Field separators
This chapter will dive deep into field processing. You'll learn how to set input and output field separators, how to use regexps for defining fields and how to work with fixed length fields.
The example_files directory has all the files used in the examples.
Default field separation
The -a
option splits the input based on one or more sequence of whitespace characters. In addition, whitespaces at the start or end of input gets trimmed and won't be part of the field contents. Using -a
is equivalent to $F = $_.split
. From ruby-doc: split:
If
$;
isnil
(its default value), the split occurs just as iffield_sep
were given as a space character. Whenfield_sep
is' '
andlimit
isnil
, the split occurs at each sequence of whitespace.
$ echo ' a b c ' | ruby -ane 'puts $F.size'
3
# note that the leading whitespaces aren't part of the field content
$ echo ' a b c ' | ruby -ane 'puts "(#{$F[0]})"'
(a)
# trailing whitespaces are removed as well
$ echo ' a b c ' | ruby -ane 'puts "(#{$F[-1]})"'
(c)
# here's another example with more whitespace characters thrown in
$ printf ' one \t\f\v two\t\r\tthree \t\r ' | ruby -ane 'puts $F.size'
3
$ printf ' one \t\f\v two\t\r\tthree \t\r ' | ruby -ane 'puts $F[1] + "."'
two.
Input field separator
You can use the -F
command line option to specify a custom field separator. The value passed to this option will be treated as a regexp. Note that the -a
option is also necessary for -F
to work.
# use ':' as the input field separator
$ echo 'goal:amazing:whistle:kwality' | ruby -F: -ane 'puts $F[0], $F[-1], $F[1]'
goal
kwality
amazing
# use quotes to avoid clashes with shell special characters
$ echo 'one;two;three;four' | ruby -F';' -ane 'puts $F[2]'
three
$ echo 'load;err_msg--\ant,r2..not' | ruby -F'\W+' -ane 'puts $F[2]'
ant
$ echo 'hi.bye.hello' | ruby -F'\.' -ane 'puts $F[1]'
bye
# count the number of vowels for each input line
$ printf 'COOL\nnice car\n' | ruby -F'(?i)[aeiou]' -ane 'puts $F.size - 1'
2
3
Character-wise separation
No need to use field separation to access individual characters.

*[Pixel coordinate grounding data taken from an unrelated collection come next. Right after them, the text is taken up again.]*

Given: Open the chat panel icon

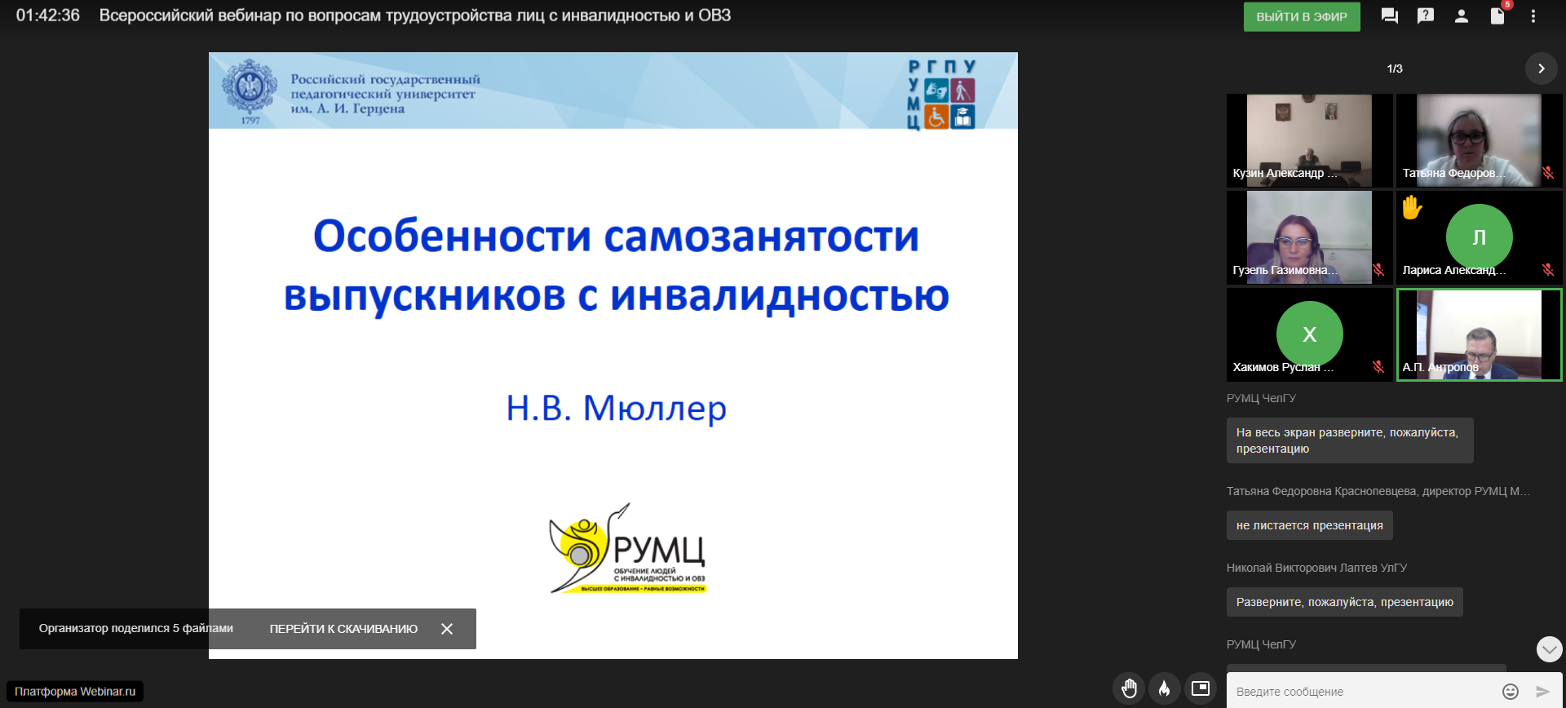Looking at the screenshot, I should click(1390, 16).
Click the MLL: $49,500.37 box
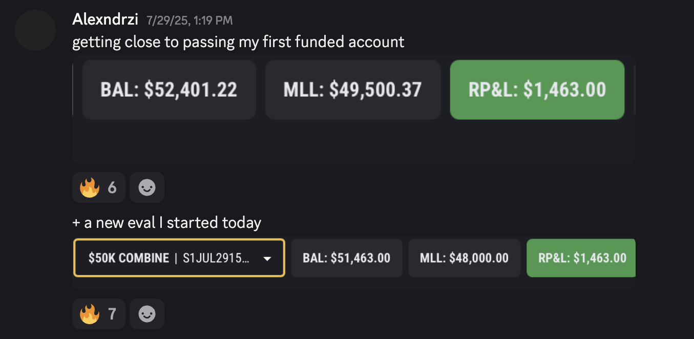The image size is (694, 339). click(353, 90)
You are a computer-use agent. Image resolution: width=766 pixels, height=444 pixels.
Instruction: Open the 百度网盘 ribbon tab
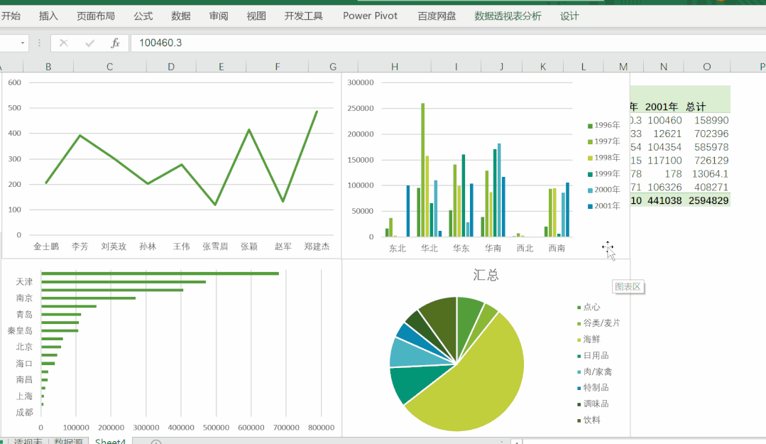click(434, 16)
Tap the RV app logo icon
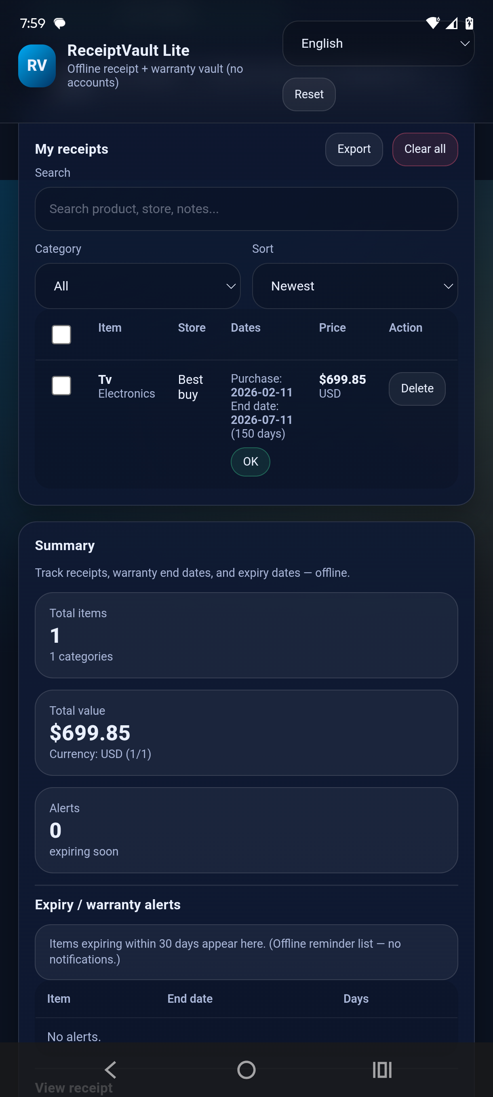This screenshot has width=493, height=1097. [37, 66]
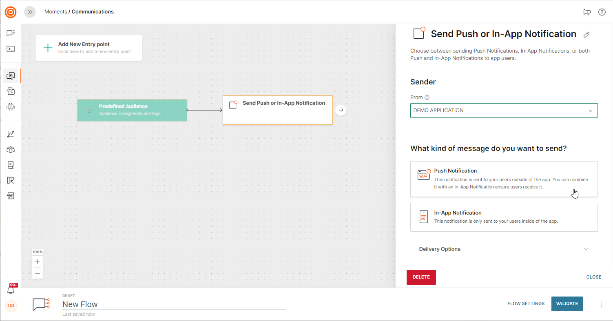Click the Moments breadcrumb link

pos(55,12)
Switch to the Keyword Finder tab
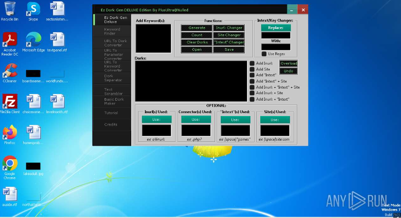The width and height of the screenshot is (401, 218). click(112, 31)
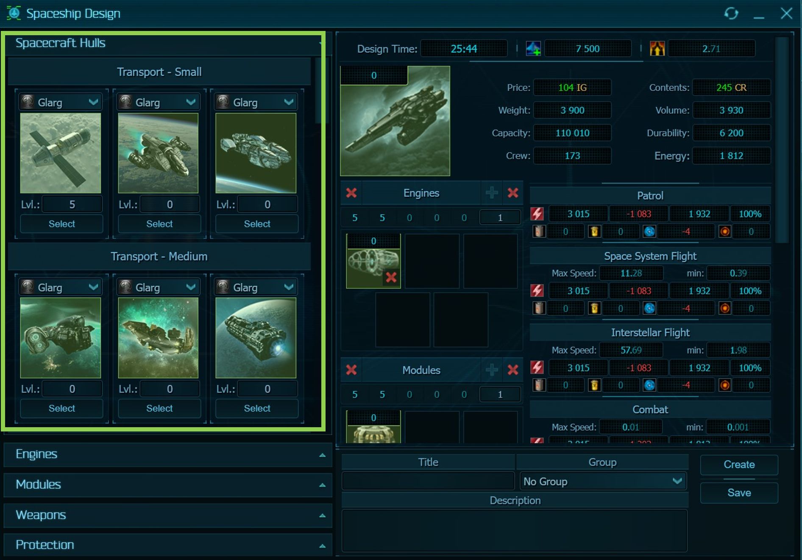Image resolution: width=802 pixels, height=560 pixels.
Task: Click the blue orb icon in Patrol row
Action: [649, 232]
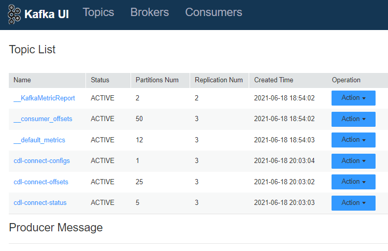This screenshot has width=388, height=251.
Task: Click the Kafka UI logo icon
Action: tap(15, 14)
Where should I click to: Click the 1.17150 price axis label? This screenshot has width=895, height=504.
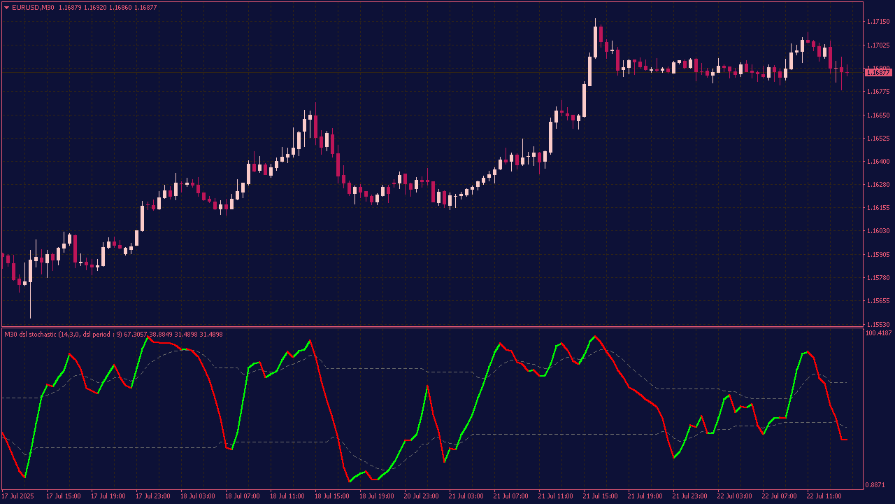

See ruby-doc: Encoding for details on handling different string encodings.
$ echo 'apple' | ruby -ne 'puts $_[0]'
a
$ ruby -e 'puts Encoding.default_external'
UTF-8
$ LC_ALL=C ruby -e 'puts Encoding.default_external'
US-ASCII
$ echo 'fox:αλεπού' | ruby -ne 'puts $_[4..5]'
αλ
# use the -E option to explicitly specify external/internal encodings
$ echo 'fox:αλεπού' | ruby -E UTF-8:UTF-8 -ne 'puts $_[4..5]'
αλ
Newline character in the last field
If the custom field separator doesn't affect the newline character, then the last element can contain the newline character.
# last element will not have the newline character with the -a option
# as leading/trailing whitespaces are trimmed with default split
$ echo 'cat dog' | ruby -ane 'puts "[#{$F[-1]}]"'
[dog]
# last element will have the newline character since the field separator is ':'
$ echo 'cat:dog' | ruby -F: -ane 'puts "[#{$F[-1]}]"'
[dog
]
# unless the input itself doesn't have newline characters
$ printf 'cat:dog' | ruby -F: -ane 'puts "[#{$F[-1]}]"'
[dog]
The newline character can also show up as the entire content of the last field.
# both the leading and trailing whitespaces are trimmed
$ echo ' a b c ' | ruby -ane 'puts $F.size'
3
# leading empty element won't be removed here
# and the last element will have only the newline character as the value
$ echo ':a:b:c:' | ruby -F: -ane 'puts $F.size; puts "[#{$F[-1]}]"'
5
[
]
Using the -l option for field splitting
As mentioned before, the -l
option is helpful if you wish to remove the newline character (more details will be discussed in the Record separators chapter). A side effect of removing the newline character before applying split
is that the trailing empty fields will also get removed (you can explicitly call the split
method with -1
as limit to prevent this).
# -l will remove the newline character
$ echo 'cat:dog' | ruby -F: -lane 'puts "[#{$F[-1]}]"'
[dog]
# -l will also cause 'print' to append the newline character
$ echo 'cat:dog' | ruby -F: -lane 'print "[#{$F[-1]}]"'
[dog]
# since the newline character is chomped, last element is empty
# which is then removed due to the default 'split' behavior
$ echo ':a:b:c:' | ruby -F: -lane 'puts $F.size'
4
# explicit call to split with -1 as the limit will preserve the empty element
$ echo ':a:b:c:' | ruby -lane 'puts $_.split(/:/, -1).size'
5
Output field separator
There are a few ways to affect the separator to be used while displaying multiple values. The value of the $,
global variable is used as the separator when multiple arguments are passed to the print
method. This is usually used in combination with the -l
option so that a newline character is appended automatically as well. The join
method also uses $,
as the default value.
$ ruby -lane 'BEGIN{$, = " "}; print $F[0], $F[2]' table.txt
brown mat
blue mug
yellow window
The other options include manually building the output string within double quotes. Or, use the join
method. Note that the -l
option is used in the examples below as a good practice even when not needed.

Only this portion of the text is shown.